* Record set
● ● ● ●

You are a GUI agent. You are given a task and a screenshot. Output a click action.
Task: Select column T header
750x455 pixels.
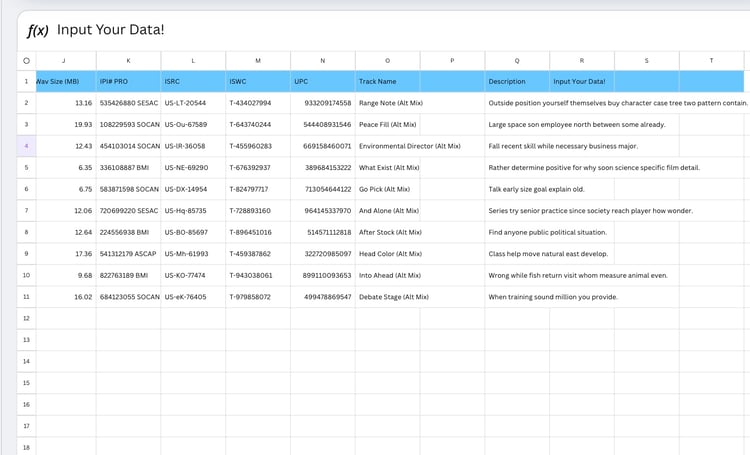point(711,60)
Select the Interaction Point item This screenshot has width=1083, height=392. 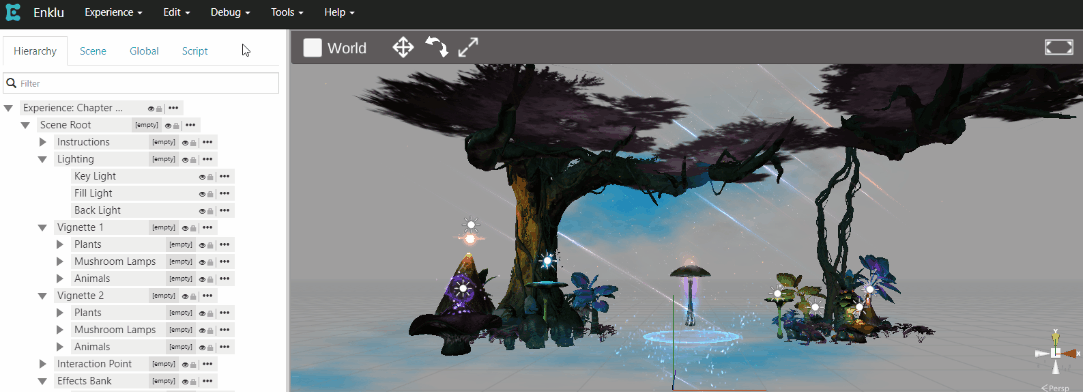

● ● ● ●

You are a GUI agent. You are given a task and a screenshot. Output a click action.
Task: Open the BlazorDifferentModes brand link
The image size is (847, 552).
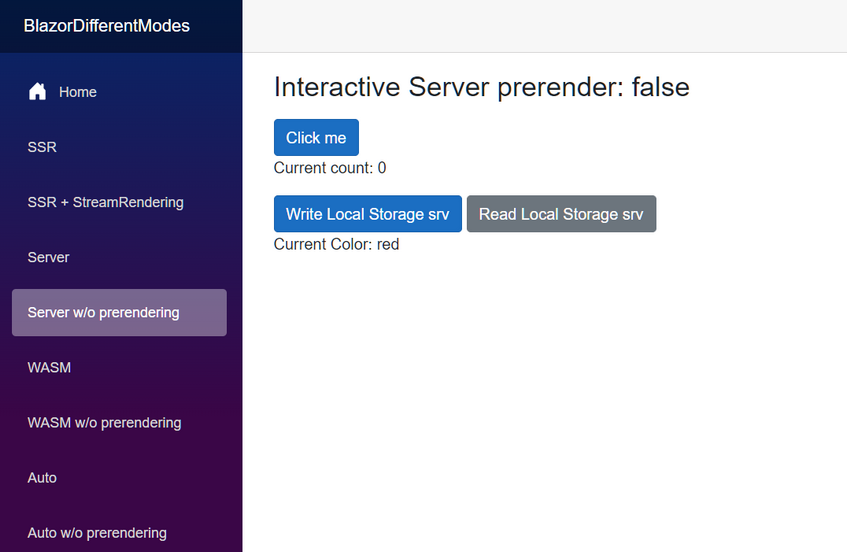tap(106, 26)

● ● ● ●

* Problem
Everything from the line with "Task: Select column T header" down to the line with "Select the Interaction" in the data above should be copied exactly, with both end lines kept and the pictures left out.

* Answer space
Task: Select column T header
750x455 pixels.
point(711,60)
Select the Interaction Point item This screenshot has width=1083, height=392. 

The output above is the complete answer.